Не похоже, что мне удалось убедить собеседника, но развеселить — безусловно. Лишь вежливость не позволила ему рассмеяться.

— Ну уж от вас, граф, не ожидал: экую замшелую древность из дедовских сундуков вытащили! Представьте, что мы исполним сие пожелание и призовем в помощь генералитету провинциальных подьячих и засидевшихся в имениях нетчиков. Что они нам с вами нового скажут?!

— Нетчики и подьячие, может, и ничего. А вот купцов и крестьян послушать, не в ущерб шляхетству, конечно… Зачем вы на меня, князь Дмитрий Михайлович, как на чудо заморское, глядите? В шведском риксдаге мужики представлены; у нас при избрании царя Михаила без подлого люда тож не обошлось.
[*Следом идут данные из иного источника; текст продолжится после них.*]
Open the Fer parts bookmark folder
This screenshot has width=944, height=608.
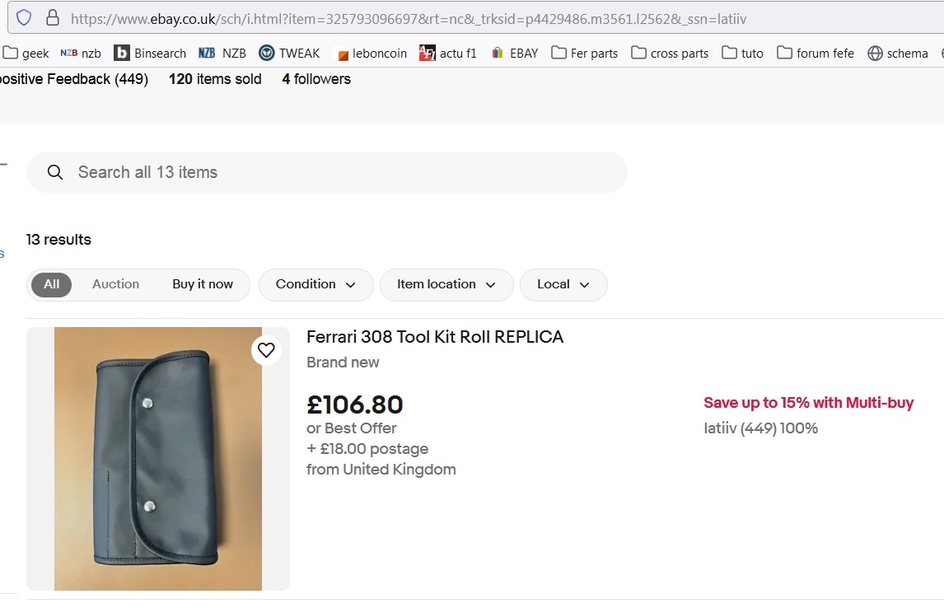[x=584, y=53]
У поляков, правда, неблагородных никуда не допускают — но это не то государство, которое стоит брать за образец.

— Вам, Александр Иванович, фортуна благоволит в коммерции, а равно на поле брани. Вы поступите мудро, прилагая свои способности там, где понимаете толк, — и не мешаясь в гражданское правление.

На том и окончилась беседа. Воистину — хуже слепого, кто не хочет видеть! Умнейший, вроде бы, человек… Не нравится русская старина — возьми за образец английскую систему, или шведскую: все уже готово, ничего не надо придумывать! Нет, он лепит домодельного уродца, где самовластие священной особы монарха заменено самовластием кучки несвященных особ — а все остальные пребывают в прежнем рабстве!

Ну и черт с ними, — сказал я себе, — пусть пропадают! Однако вскорости показалось, что затея готова увенчаться успехом. Курьер из Митавы привез согласие Анны принять трон на всех условиях Голицына. Генералитет, вновь созванный в Лефортово, с угрюмым молчанием слушал радостные речи князя. Обещание императрицы «ныне уже учрежденный Верховный тайный совет в восьми персонах всегда содержать» закрывало путь на вершину остальным честолюбцам. Вопрос, не жирно ли Долгоруким держать четыре места из восьми, вертелся у каждого на языке — но не слетал с него, ибо кругом стояли вооруженные гвардейцы, а в самом собрании был арестован Ягужинский за попытку учинить собственную, в обход Совета, корреспонденцию с государыней. Примечали, что старое соперничество Голицыных и Долгоруких исчезло без следа. Теперь они вместе охраняли от прочей публики ловко уворованную власть.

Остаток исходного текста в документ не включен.